• **SHORT EXERCISE**
Retype the data from its first line through the line that contains "Action: pyautogui.click(x=40, y=26)", copying every character as it stands.

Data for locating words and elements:
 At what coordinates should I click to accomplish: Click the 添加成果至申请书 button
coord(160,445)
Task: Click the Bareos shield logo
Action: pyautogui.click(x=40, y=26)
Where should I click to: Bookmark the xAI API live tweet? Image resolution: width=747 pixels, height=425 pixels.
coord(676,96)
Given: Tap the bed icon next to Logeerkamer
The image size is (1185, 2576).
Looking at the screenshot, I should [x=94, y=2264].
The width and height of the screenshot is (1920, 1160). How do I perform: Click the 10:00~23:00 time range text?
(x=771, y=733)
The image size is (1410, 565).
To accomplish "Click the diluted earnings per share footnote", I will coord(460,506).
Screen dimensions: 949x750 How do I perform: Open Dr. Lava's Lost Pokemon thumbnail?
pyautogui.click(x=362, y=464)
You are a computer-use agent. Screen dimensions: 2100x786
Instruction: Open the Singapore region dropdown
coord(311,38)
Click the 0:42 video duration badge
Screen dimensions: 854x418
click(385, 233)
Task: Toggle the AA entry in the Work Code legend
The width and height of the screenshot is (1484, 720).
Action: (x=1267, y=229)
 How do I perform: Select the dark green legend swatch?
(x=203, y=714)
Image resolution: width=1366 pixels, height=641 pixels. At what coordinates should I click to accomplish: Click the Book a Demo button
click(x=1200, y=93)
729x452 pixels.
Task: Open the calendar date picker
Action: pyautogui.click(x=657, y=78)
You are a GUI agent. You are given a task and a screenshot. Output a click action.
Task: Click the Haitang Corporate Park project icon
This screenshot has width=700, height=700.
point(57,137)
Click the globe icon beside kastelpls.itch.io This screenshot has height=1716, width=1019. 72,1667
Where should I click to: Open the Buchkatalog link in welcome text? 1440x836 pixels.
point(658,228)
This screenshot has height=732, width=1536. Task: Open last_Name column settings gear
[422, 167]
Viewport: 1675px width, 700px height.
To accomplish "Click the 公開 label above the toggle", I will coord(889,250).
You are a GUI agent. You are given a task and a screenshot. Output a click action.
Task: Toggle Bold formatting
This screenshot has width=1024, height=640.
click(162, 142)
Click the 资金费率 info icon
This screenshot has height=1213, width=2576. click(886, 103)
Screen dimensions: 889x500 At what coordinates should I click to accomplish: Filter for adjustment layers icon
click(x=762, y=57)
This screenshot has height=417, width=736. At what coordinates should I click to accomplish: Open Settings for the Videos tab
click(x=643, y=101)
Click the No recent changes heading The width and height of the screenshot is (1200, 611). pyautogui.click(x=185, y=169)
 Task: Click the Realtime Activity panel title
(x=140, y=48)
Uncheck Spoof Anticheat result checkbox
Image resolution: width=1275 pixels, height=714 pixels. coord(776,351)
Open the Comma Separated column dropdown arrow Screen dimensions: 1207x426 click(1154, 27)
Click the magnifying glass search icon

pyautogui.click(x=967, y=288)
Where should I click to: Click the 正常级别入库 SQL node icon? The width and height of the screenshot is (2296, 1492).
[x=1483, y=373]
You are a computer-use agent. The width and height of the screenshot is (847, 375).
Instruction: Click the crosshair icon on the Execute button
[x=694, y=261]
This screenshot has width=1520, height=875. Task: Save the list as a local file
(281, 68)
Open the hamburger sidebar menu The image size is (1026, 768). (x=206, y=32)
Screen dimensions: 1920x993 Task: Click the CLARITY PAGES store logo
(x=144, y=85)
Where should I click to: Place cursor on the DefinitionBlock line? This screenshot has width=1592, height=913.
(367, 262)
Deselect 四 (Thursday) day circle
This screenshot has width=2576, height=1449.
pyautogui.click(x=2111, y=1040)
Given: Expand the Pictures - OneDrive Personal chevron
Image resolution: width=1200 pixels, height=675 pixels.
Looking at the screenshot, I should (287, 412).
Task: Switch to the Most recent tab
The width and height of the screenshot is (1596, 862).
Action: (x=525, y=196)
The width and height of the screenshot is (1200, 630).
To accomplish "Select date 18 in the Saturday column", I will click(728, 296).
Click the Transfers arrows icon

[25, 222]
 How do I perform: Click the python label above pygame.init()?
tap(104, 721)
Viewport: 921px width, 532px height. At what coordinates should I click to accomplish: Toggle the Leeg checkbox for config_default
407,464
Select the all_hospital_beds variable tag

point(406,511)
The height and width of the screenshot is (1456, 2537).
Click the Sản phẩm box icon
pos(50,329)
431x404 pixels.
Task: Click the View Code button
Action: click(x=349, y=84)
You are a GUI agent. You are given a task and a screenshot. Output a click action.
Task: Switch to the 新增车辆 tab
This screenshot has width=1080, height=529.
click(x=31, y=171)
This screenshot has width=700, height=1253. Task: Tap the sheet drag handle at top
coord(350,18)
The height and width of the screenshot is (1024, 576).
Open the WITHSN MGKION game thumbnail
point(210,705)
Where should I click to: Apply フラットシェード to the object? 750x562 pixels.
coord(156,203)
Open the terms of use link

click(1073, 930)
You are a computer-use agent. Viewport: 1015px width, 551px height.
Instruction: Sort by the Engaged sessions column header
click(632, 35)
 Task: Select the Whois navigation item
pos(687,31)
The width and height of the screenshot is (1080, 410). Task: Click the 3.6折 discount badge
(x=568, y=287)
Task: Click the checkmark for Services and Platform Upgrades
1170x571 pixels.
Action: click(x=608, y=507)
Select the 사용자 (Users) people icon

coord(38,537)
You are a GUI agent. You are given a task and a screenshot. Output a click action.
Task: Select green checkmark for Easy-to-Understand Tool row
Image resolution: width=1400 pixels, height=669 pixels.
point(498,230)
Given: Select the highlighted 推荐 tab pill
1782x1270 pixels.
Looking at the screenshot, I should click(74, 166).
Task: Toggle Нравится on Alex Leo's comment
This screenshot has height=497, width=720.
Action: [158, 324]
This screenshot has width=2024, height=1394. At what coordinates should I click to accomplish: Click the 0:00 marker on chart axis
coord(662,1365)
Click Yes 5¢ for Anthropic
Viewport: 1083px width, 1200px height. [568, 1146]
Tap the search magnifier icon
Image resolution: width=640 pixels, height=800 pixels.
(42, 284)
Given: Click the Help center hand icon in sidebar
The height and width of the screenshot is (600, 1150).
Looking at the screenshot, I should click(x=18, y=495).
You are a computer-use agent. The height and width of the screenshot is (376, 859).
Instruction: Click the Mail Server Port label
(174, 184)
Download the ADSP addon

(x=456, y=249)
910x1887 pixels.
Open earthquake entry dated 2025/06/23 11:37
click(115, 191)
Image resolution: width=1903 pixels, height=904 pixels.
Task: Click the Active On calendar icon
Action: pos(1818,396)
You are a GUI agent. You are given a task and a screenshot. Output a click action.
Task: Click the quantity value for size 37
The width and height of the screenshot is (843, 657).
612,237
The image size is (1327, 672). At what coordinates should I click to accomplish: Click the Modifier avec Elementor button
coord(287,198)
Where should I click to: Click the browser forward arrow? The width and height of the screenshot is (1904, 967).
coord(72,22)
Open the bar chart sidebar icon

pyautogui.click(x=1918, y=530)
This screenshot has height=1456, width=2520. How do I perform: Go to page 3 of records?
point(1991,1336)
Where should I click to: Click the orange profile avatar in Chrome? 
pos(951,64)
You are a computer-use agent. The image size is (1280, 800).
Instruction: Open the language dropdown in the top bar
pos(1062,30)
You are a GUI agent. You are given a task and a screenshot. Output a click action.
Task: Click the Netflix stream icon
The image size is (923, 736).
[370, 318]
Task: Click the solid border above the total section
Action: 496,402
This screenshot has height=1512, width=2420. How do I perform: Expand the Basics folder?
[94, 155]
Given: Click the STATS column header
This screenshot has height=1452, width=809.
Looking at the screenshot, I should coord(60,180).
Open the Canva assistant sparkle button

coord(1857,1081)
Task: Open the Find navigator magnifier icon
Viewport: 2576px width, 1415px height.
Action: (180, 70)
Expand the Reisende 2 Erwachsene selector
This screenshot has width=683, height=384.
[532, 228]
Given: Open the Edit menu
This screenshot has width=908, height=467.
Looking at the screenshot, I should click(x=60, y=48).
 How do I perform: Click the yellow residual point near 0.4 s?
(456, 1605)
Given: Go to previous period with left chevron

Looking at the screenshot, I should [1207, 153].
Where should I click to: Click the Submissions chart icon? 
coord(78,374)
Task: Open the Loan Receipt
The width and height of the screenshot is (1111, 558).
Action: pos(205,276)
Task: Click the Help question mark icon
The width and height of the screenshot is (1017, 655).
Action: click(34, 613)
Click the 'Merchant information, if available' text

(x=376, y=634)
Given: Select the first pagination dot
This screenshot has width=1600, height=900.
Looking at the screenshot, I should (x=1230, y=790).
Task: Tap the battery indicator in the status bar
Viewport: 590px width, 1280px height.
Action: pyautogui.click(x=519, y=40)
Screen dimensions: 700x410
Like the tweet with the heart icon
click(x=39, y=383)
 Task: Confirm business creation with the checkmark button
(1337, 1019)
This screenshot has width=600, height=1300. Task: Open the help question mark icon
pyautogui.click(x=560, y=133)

• **REPLY TO THE EXERCISE**
 At what coordinates should I click to accomplish: Click the 添加成果至申请书 button
coord(160,445)
Task: Click the Bareos shield logo
Action: pyautogui.click(x=40, y=26)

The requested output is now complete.